# Retrieval

## Basic Retrieval
Tevatron implement the retrieval module based on FAISS.
Currently, the search is conducted by brute force search through the index.

Assume we already have query and corpus embeddings from encoding stage:

- query embedding: `query_emb.pkl`
- corpus embedding: `corpus_emb1.pkl, corpus_emb2.pkl, ..., corpus_emb19.pkl`

Call the `tevatron.faiss_retriever` module to retrieve,

```
python -m tevatron.faiss_retriever \  
--query_reps query.pkl \  
--passage_reps corpus_emb*.pkl \  
--depth 100 \
--batch_size -1 \
--save_text \
--save_ranking_to rank.txt
```

>Encoded corpus or corpus shards are loaded based on glob pattern matching of argument 
> `--passage_reps`. Argument `--batch_size` controls number of queries passed to the FAISS 
> index each search call and `-1` will pass all queries in one call.
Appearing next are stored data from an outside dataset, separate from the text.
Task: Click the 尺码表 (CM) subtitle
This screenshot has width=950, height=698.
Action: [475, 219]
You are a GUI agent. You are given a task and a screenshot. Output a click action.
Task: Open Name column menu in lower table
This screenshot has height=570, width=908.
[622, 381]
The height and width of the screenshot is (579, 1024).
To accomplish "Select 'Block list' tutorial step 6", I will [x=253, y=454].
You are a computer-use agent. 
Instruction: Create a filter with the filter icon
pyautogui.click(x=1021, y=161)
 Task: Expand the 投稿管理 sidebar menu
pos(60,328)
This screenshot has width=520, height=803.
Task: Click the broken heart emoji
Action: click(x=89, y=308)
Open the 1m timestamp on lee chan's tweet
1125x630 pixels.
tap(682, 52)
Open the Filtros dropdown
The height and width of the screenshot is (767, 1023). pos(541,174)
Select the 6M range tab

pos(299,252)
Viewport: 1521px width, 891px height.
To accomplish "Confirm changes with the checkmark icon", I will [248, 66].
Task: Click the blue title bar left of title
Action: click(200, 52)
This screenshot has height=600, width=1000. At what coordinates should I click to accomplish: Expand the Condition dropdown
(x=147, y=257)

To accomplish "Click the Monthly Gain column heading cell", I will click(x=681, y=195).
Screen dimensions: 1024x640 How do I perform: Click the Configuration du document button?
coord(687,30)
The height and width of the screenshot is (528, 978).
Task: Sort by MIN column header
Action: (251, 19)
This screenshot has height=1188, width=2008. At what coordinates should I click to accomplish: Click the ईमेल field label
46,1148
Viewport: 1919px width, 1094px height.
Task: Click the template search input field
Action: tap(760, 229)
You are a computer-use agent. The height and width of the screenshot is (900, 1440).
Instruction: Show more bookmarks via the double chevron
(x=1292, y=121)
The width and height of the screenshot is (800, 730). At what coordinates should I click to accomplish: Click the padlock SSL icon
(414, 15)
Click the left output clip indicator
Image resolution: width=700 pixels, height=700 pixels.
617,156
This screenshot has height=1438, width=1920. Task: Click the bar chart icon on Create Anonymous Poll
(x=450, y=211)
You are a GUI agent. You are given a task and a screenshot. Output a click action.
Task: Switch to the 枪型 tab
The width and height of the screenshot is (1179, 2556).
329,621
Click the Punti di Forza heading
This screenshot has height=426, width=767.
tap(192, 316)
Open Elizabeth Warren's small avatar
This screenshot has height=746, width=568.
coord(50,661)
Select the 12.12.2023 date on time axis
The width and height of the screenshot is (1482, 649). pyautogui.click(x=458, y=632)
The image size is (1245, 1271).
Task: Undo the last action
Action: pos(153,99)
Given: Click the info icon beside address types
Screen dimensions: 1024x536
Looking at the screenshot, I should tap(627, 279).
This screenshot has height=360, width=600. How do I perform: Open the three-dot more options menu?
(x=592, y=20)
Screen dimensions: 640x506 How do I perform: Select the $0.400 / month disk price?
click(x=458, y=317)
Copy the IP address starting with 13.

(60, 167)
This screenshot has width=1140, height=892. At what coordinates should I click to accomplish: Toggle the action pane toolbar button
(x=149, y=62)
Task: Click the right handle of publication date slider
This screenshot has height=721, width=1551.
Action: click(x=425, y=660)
Larger batches typically
> run faster (due to better memory access patterns and hardware utilization.)
> Setting flag `--save_text` will save the ranking to a txt file with each line 
> being `qid pid score`.

## Sharded Search
As FAISS retrieval need to load corpus embeddings into memory, if the corpus embeddings are big,
we can alternatively paralleize search over the shards.
```bash
INTERMEDIATE_DIR=intermediate
mkdir ${INTERMEDIATE_DIR}
for s in $(seq -f "%02g" 0 19)
do
python -m tevatron.faiss_retriever \  
--query_reps query_emb.pkl \ 
--passage_reps corpus_emb${s}.pkl \
--depth 100 \
--save_ranking_to ${INTERMEDIATE_DIR}/${s}
done

```
Then combine the results using the reducer module,
```bash
python -m tevatron.faiss_retriever.reducer \
--score_dir ${INTERMEDIATE_DIR} \
--query query.pkl \
--save_ranking_to rank.txt
```
> Note: currently, `reducer` requires doc/query id being integer.